Hrm. If I were going to burn anything on student's arms, it would be grammar and punctuation rules. Who could be upset with me?!
Natter 67: Overriding Vetoes
Off-topic discussion. Wanna talk about corsets, nail polish, duct tape, or physics? This is the place. Detailed discussion of any current-season TV must be whitefonted.
"How could you tell her that she was wrong!?!"
I agree with those who've said that pure objectivity is impossible, at least beyond a certain basic level. I mean, the 2+2=4 and "c-a-t spells cat" level. However, the commenter chose a bad example -- though a teacher could arguably subjectively teach TKAM to emphasize certain themes and not others, or even choose not to teach TKAM.
At the same time, the teacher's actions in the story DJ linked as giving rise to the discussion isn't really an issue of the teacher's objectivity or subjectivity. It's an issue of exposing the school system to liability for religious discrimination and battery.
And I think through subsequent comments by him and others the disconnect is that I don't equate morality with religion. He was saying he's not able to teach religion so he has do dance around the morality...which ok?
It all reads as not very thinky to me, but whatever.

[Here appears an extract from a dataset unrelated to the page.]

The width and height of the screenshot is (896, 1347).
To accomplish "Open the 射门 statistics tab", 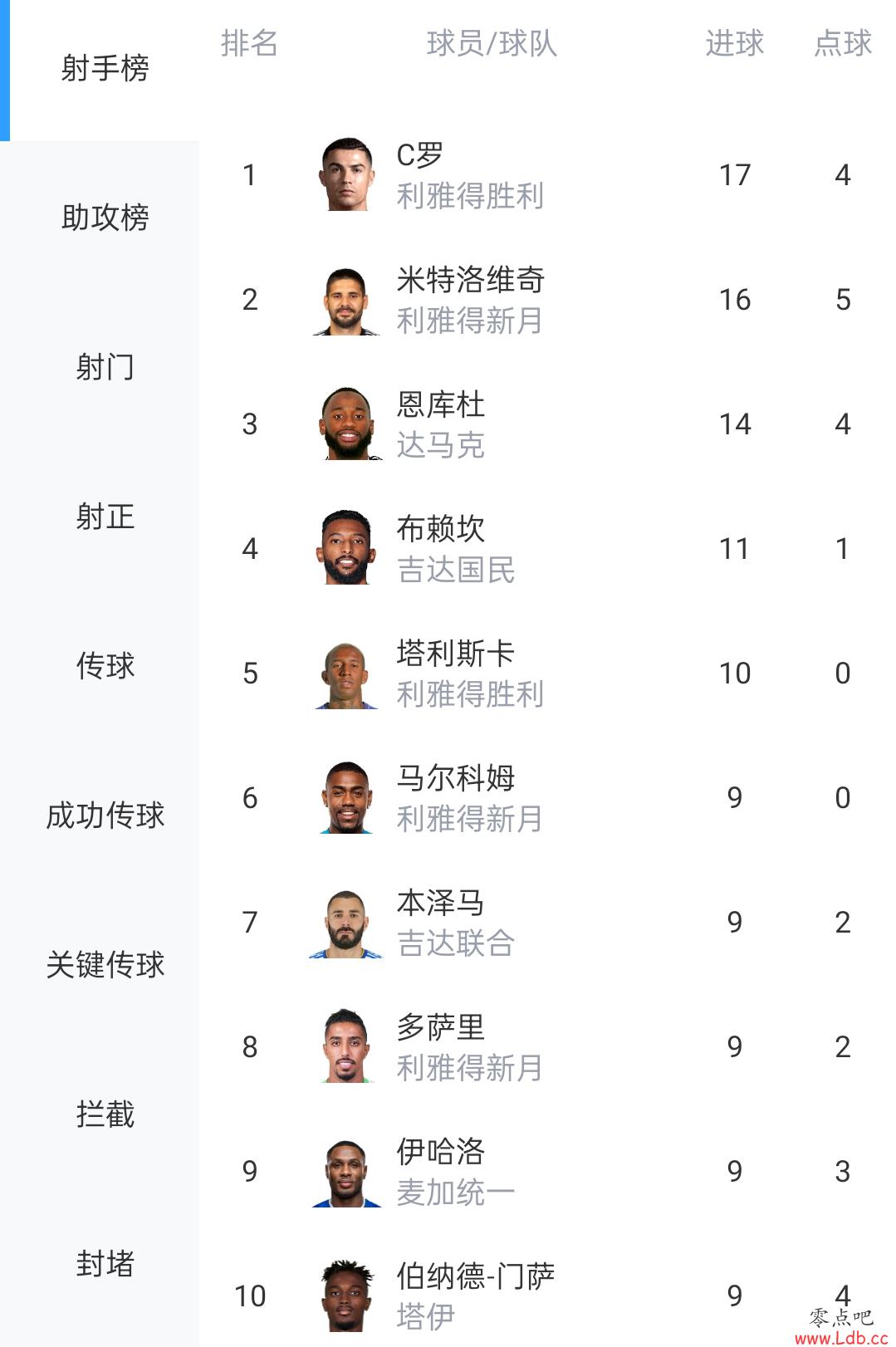I will pos(105,366).
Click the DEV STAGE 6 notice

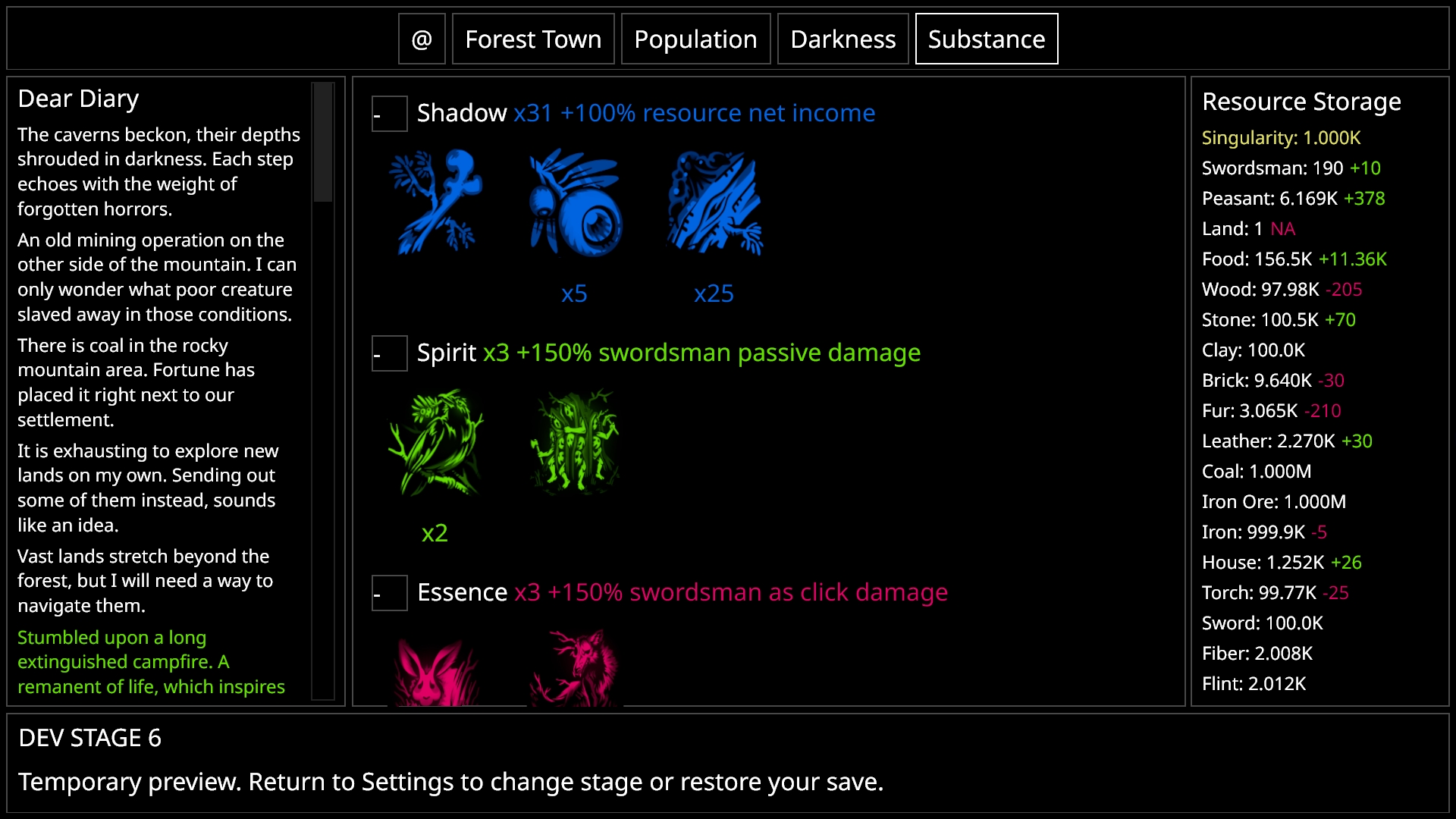[x=89, y=738]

He was saying he's not able to teach religion so he has do dance around the morality...which ok?
Huh? He was teaching biology.
No, I mean the guy who was saying teaching on the theme of "racism is bad, mmkay!" in TKAM was teaching a belief, was saying that skirts close to teaching religion.
I was arguing that saying "racism is bad" is no more teaching a belief than teaching, "stomping on the throats of other people because you can is bad."

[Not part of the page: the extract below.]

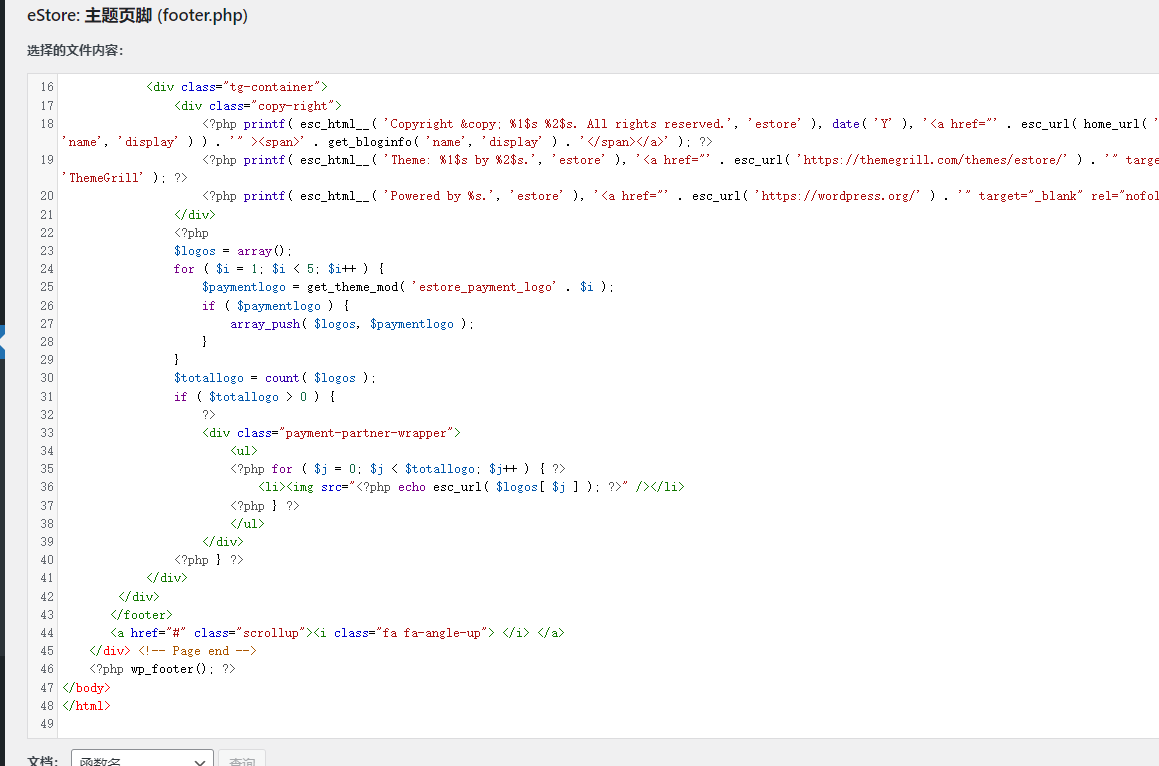
Task: Click the closing </html> tag
Action: (86, 706)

He did a lot more than that - he was teaching Creationism.
You know, I'm as against teaching Creationism in public schools as the next person, but I'm going to take a radical stance and say that burning images into students' arms is the worse offense here. One is ideologically inappropriate, the other is assault.
It all reads as not very thinky to me, but whatever.
Sounds more "narrow-minded as a dirt path," but I'm not sure that's so different from what you're saying.
I'm going to take a radical stance and say that burning images into students' arms is the worse offense here
According to the article, there's a "plausible explanation" for that. I'm so curious as to what that might be.
You know, I'm as against teaching Creationism in public schools as the next person, but I'm going to take a radical stance and say that burning images into students' arms is the worse offense here. One is ideologically inappropriate, the other is assault.
I read that he did it with the students' permission.